FULL RECOMMENDATION
INDUSTRIAL RELATIONS ACTS, 1946 TO 1990 SECTION 15(1), PROTECTION OF EMPLOYEES (FIXED-TERM WORK) ACT, 2003 PARTIES : DUBLIN INSTITUTE OF TECHNOLOGY (REPRESENTED BY IBEC) - AND - JAMES WOGAN (REPRESENTED BY SHERWIN O ' RIORDAN SOLICITORS) DIVISION : Chairman: Mr Duffy Employer Member: Ms Doyle Worker Member: Ms Tanham |
1. Appeal of Rights Commissioner's Decision R-135121/135122/135123-Ft-13/SR
BACKGROUND:
2. The Worker appealed the Rights Commissioner's Decision to the Labour Court on the 27th February, 2014. A Labour Court hearing took place on the 1st May, 2014. The following is the Labour Court's Determination-
DETERMINATION:
This is the determination of a preliminary issue arising in the appeal by James Wogan (hereafter the Claimant) against the decision of a Rights Commissioner in his claim against Dublin Institute of Technology (hereafter the Respondent). The claim was taken under the Protection of Employees (Fixed-Term Work) Act 2003 (the Act).

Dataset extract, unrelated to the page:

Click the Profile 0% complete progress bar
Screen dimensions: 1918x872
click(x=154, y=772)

The preliminary question under consideration relates to whether a claim that the Claimant was penalised by the Respondent, contrary to s.13(1)(d) of the Act, was properly before the Rights Commissioner and consequently whether that matter is properly before the Court.
The Issue
The background against which this issue arose is as follows.

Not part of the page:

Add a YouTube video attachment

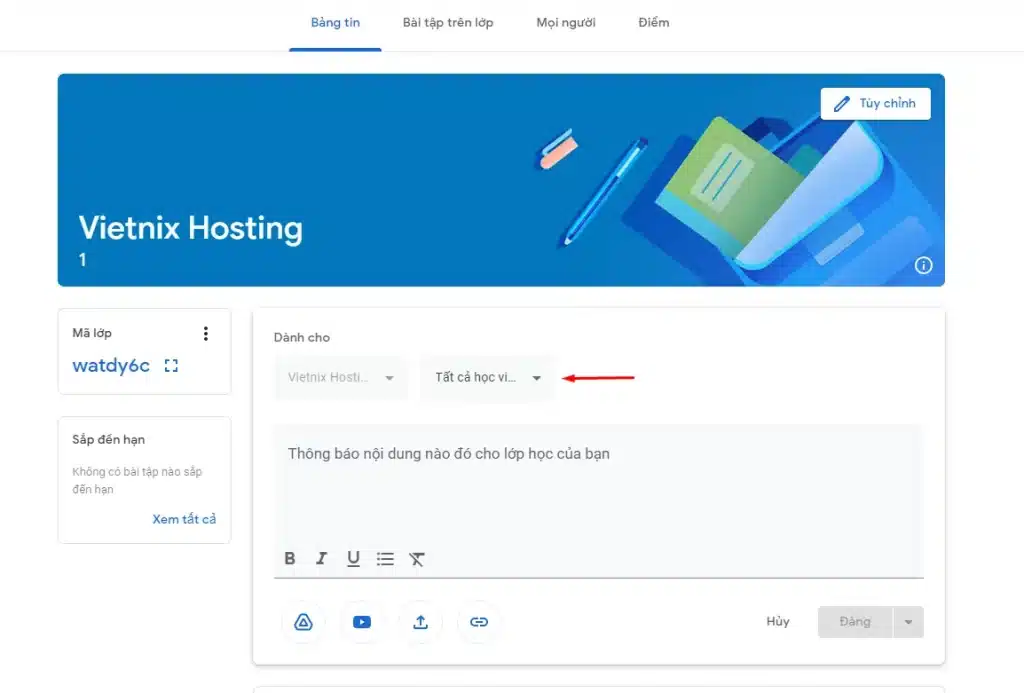[362, 622]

The Claimant was employed by the Respondent pursuant to a series of fixed-term contracts between April 2009 and 31stDecember 2012. He thus accrued three years and nine months service as a fixed-term employee by the date his employment terminated.
The Claimant made a number of complaints specifically alleging contraventions of sections 6, 8 and 9 of the Act. He did so using the originating form known as ‘The Workplace Relations Complaint Form’. This is the form now used for initiating all complaints under employment rights statutes.
This form invites complainants to outline in detail the specifics of their complaints. In relevant part the Claimant stated the following on this form: -
- In my view DIT breached Section 9 of the Protection of Employees Fixed-Term Work Act 2003. I was issued with 6 contracts by DIT.
The objective ground in my last contract was that “the position is subject to the continuation and availability of EU funding…which is envisaged to cease on the 31stDecember 2012. The claimant should have been issued with a CID rather than being issued with a P45. The funding for the project is continuing.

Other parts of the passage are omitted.